The inquiry was triggered by a complaint by a resident— named in filings as Mohan Babu in April 2025. The complaint prompted the GBA’s revenue wing to investigate khata entries made for plots in Naganathapura village, Bengaluru South. Investigators found that the revenue officials had recorded 128 plot entries linked to a private developer without proper legal documents such as registered sale deeds or approvals from planning authorities. Based on the probe, three assistant revenue officers, one revenue officer and two second-division assistants were suspended pending further departmental and legal action.

GBA officials say the records show deliberate manipulation. Entries were added to both physical registers and the electronic system using self-affidavits rather than the statutory documents required under the Karnataka Land Revenue Act and related laws. The authority has framed the action as a warning to staff and outsiders who collude to create fake khatas.

Why khatas matter

A khata is a crucial revenue document in Karnataka. It records property ownership and is needed for paying property tax and accessing many municipal services. In Bengaluru — where urban growth has rapidly outpaced planning — khatas also act as a stepping stone toward regularising land and property. That makes fraudulent khatas attractive to land speculators and developers who want to convert unauthorised layouts into marketable plots. The GBA action highlights how fragile land-record integrity can be when checks are bypassed.

Issuing khatas without the required approvals can also violate the Karnataka Town and Country Planning Act and the Registration Act. The GBA has pointed to a BBMP circular from October 2024 that barred khata issuance for unapproved layouts — a rule the suspended officials are accused of ignoring. By acting now, the authority signals it will pursue both administrative and criminal remedies where warranted.

Wider context: tightening the noose on land fraud

This suspension of the six revenue officials comes amid a broader scrutiny of revenue records across the Bengaluru region. Recent digitisation drives and audits have unearthed multiple instances of tampering and collusion. In Anekal taluk — for example — a separate investigation uncovered a multi-year scheme that led to criminal cases against 16 revenue officials involved in forging land records. That case illustrated how systemic fraud can spread if oversight lapses. The GBA’s action appears to be part of a pattern of renewed enforcement after those revelations.

At the same time, the state government has floated policy measures to balance citizens’ rights and planning norms. Officials have, at various points, discussed mechanisms like a one-time settlement or regulated regularisation frameworks for certain B-khata properties.
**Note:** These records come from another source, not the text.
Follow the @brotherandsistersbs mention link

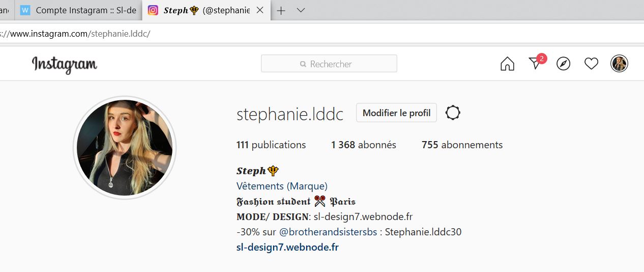point(328,232)
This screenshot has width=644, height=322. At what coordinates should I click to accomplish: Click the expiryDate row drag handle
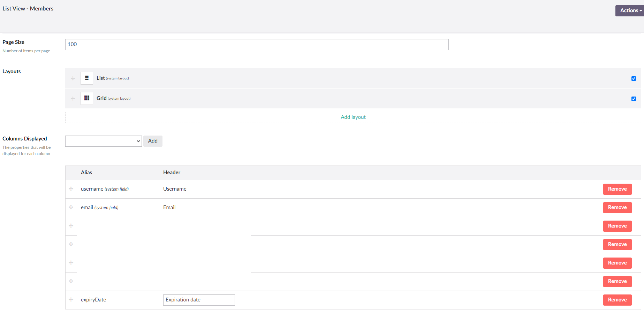click(x=71, y=300)
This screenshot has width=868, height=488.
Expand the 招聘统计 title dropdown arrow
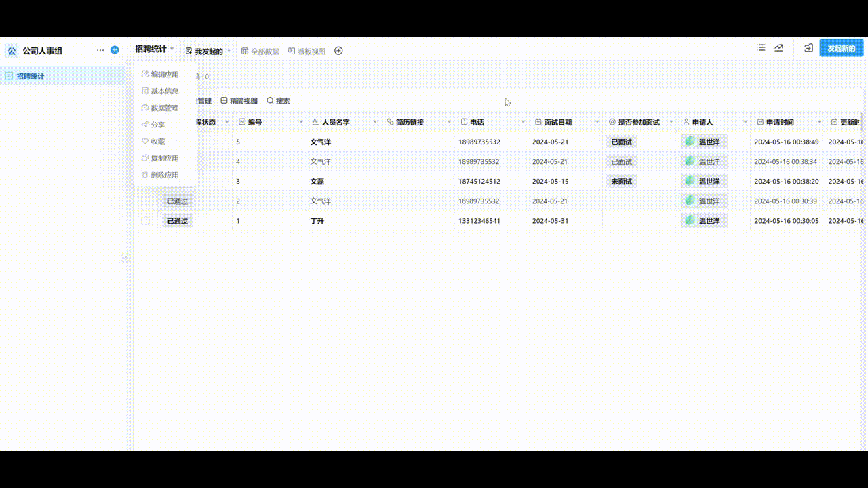pyautogui.click(x=172, y=49)
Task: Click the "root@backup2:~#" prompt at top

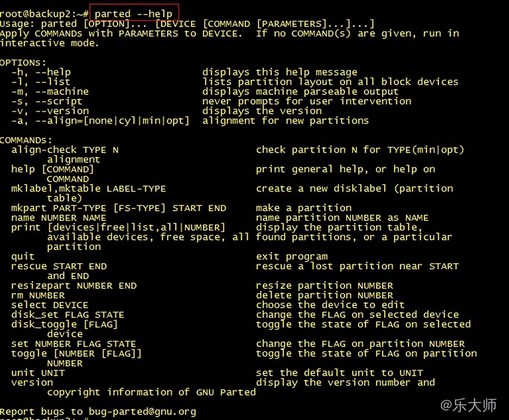Action: pyautogui.click(x=44, y=14)
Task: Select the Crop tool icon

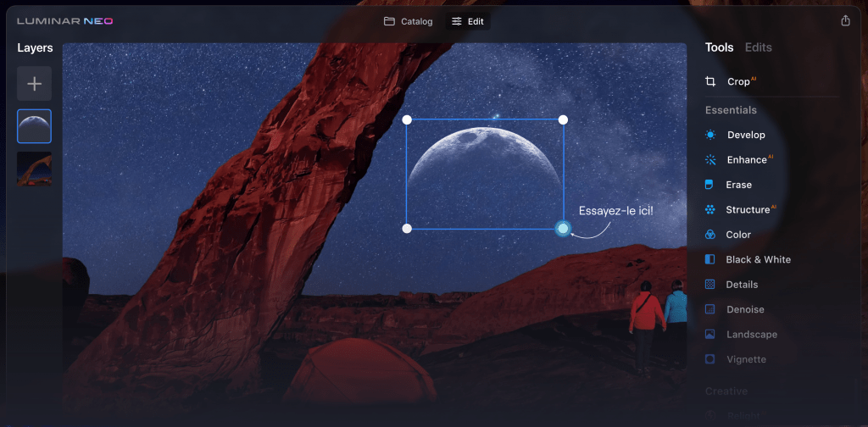Action: pos(710,81)
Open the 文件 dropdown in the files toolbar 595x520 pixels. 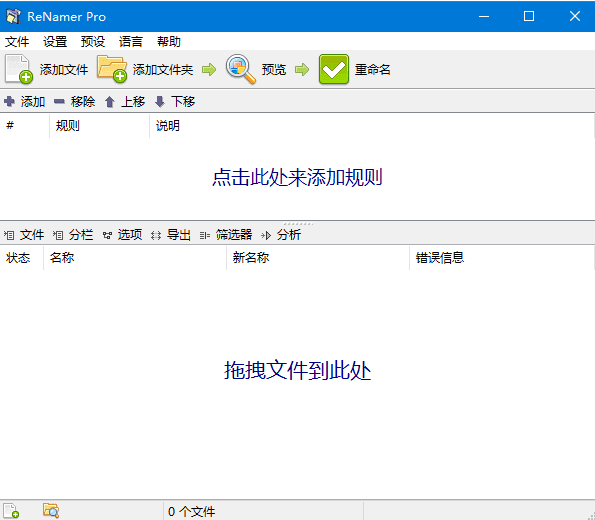[x=24, y=235]
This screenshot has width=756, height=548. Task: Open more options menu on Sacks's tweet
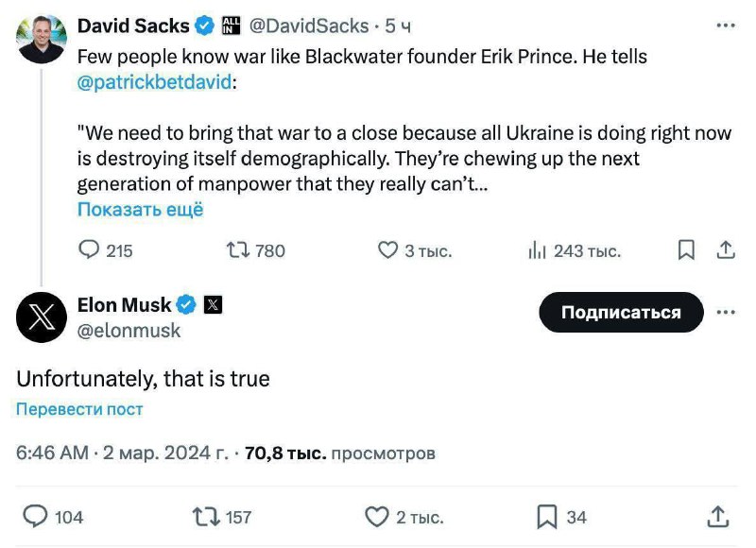(x=728, y=26)
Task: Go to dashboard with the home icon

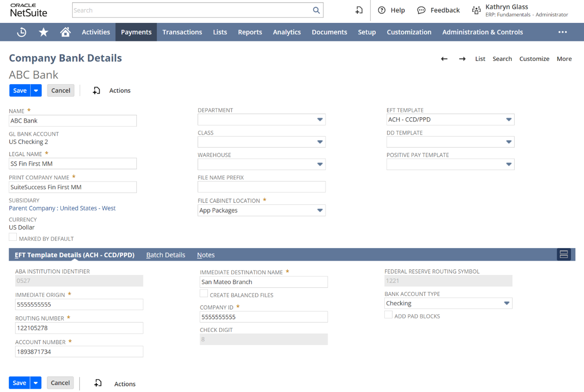Action: [x=65, y=32]
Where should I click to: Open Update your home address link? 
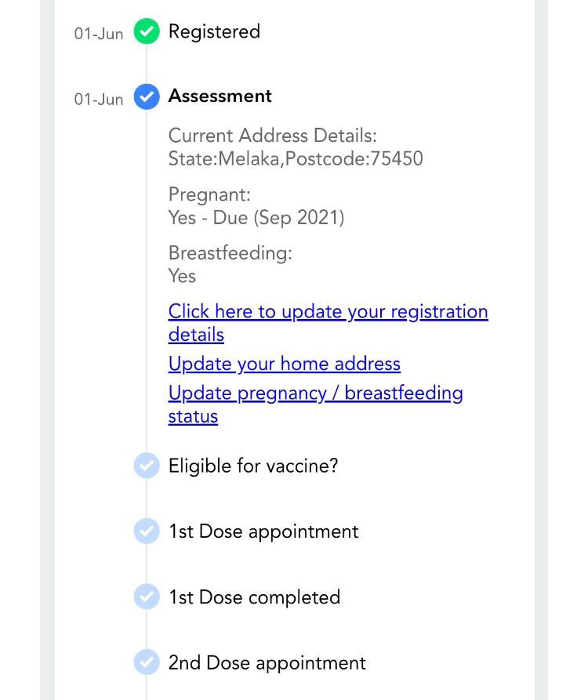pyautogui.click(x=284, y=364)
Those debates reflect the tension between protecting bona fide homeowners in unauthorised layouts and preventing a market that rewards illegal conversion of agricultural or open land into speculative plots.

What the GBA said

GBA chief commissioner Maheshwar Rao confirmed the suspensions and said the authority would continue both departmental inquiries and legal action where necessary. The GBA also urged citizens to report suspicious khata issuances and warned that khatas created through fraudulent processes are liable to cancellation. Officials framed the move as a zero-tolerance step against anyone — inside or outside the system — who attempts to bypass statutory safeguards.
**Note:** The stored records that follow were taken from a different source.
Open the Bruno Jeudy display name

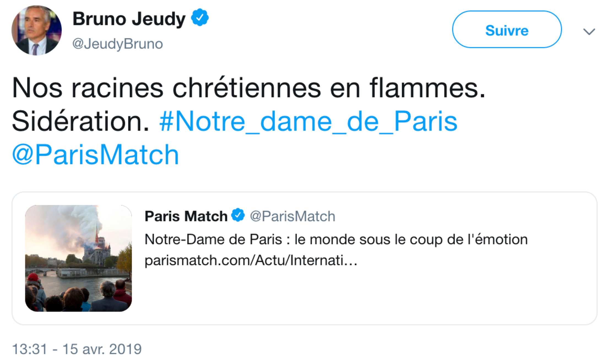click(129, 19)
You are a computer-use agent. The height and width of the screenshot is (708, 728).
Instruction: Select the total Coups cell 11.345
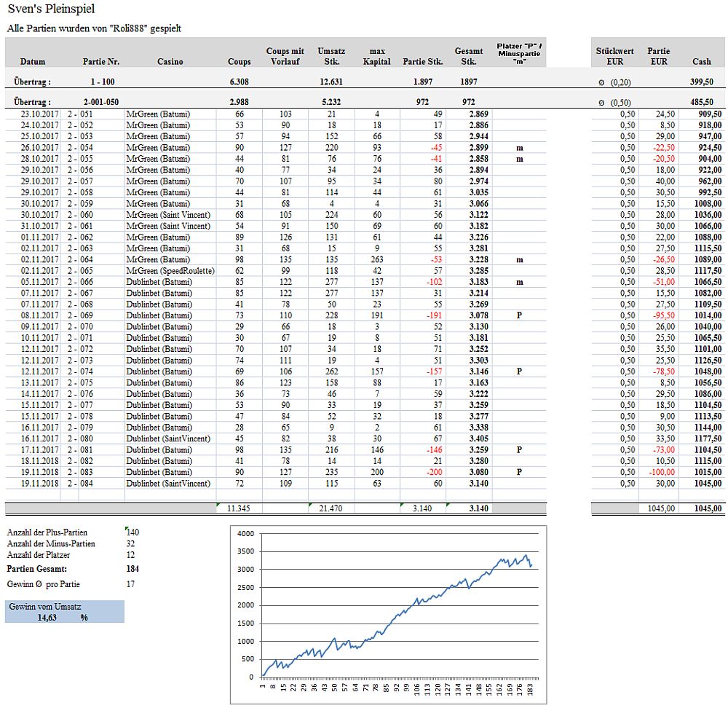[x=239, y=508]
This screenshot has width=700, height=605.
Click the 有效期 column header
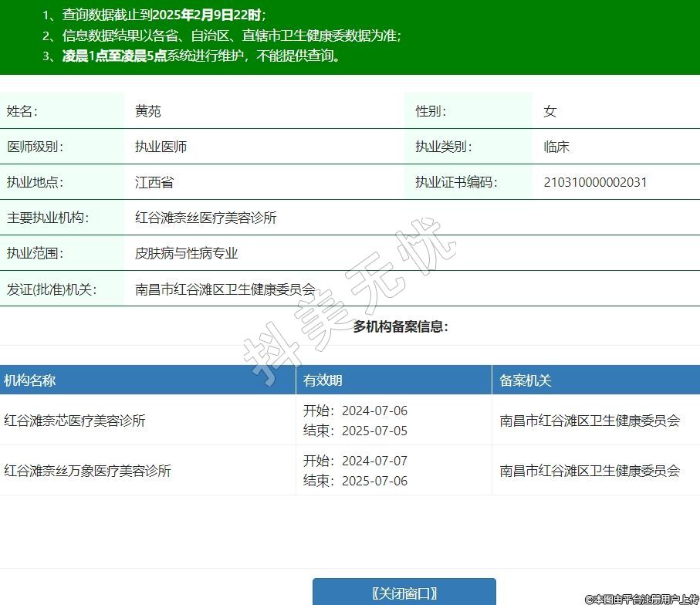point(323,380)
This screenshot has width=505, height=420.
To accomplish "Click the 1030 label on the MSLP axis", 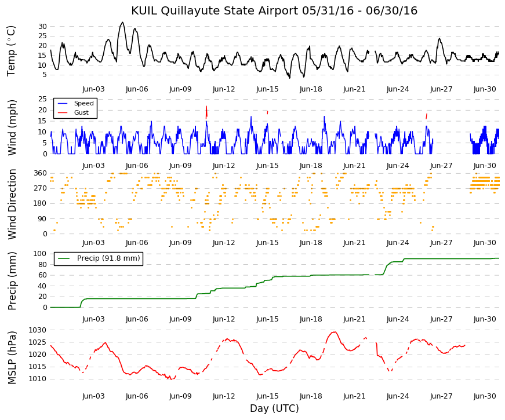I will tap(38, 330).
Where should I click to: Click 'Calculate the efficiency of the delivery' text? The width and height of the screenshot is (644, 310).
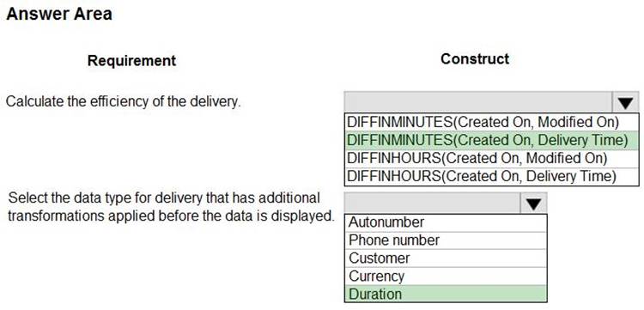pyautogui.click(x=123, y=102)
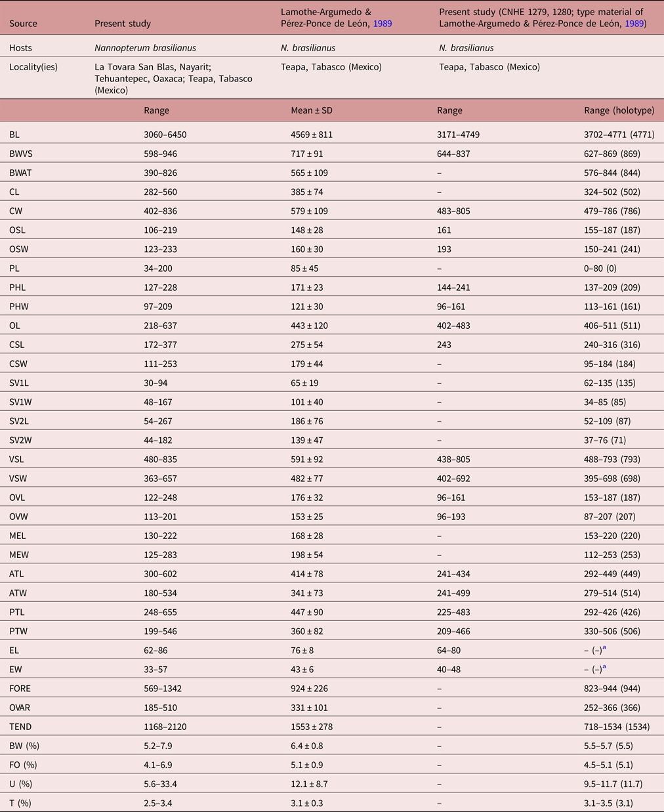Select the 'BL' row label

point(14,135)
Impact on homeowners and buyers

For genuine homeowners living in unauthorised layouts, the news is double-edged. On one hand, stricter enforcement helps protect property buyers from being sold plots that later turn out to be illegal or unusable. On the other hand, people who bought sites in good faith — sometimes years earlier — face uncertainty when records are reopened and khatas questioned. That political and social reality helps explain why state policymakers have sometimes considered limited regularisation options for older developments while tightening rules against new unauthorised layouts.

Buyers and sellers should exercise caution. Anyone transacting in Bengaluru land should insist on seeing registered sale deeds, approved layout plans from the competent planning authority and valid NOCs before relying solely on khata entries. Legal advice and title searches can prevent costly disputes later. The GBA’s statement reinforces this best practice: paperwork alone can be manipulated if other approvals are missing.

What happens next

The suspended revenue officials face departmental proceedings that could lead to dismissal or criminal prosecution depending on the outcomes of the internal probe and any police complaints. The GBA has said it will seek to cancel any khatas found to be created through fraud and will tighten internal controls to prevent similar abuses. Observers expect the authority to roll out more stringent verification steps for khata issuance and closer monitoring of electronic land-record updates.

For residents and prospective buyers, the immediate takeaway is to be vigilant. For the administration, the case is a reminder that institutional controls must match the city’s growth pressures. And for the many homeowners caught between law and logistics, humane and fair policy execution will be essential to resolve legitimate claims without rewarding fraud.


Land and homes are intimate to people’s lives. When an official’s mistake — or malfeasance — puts ownership or savings at risk, the human cost is more than paperwork. The GBA’s action is a necessary step to restore trust in civic records. But it should be paired with clear channels for affected residents to appeal, access affordable legal help, and regularisation pathways when the law and planning permit. Enforcement without empathy leaves people stranded; enforcement with clear, fair remedies protects both citizens and the city.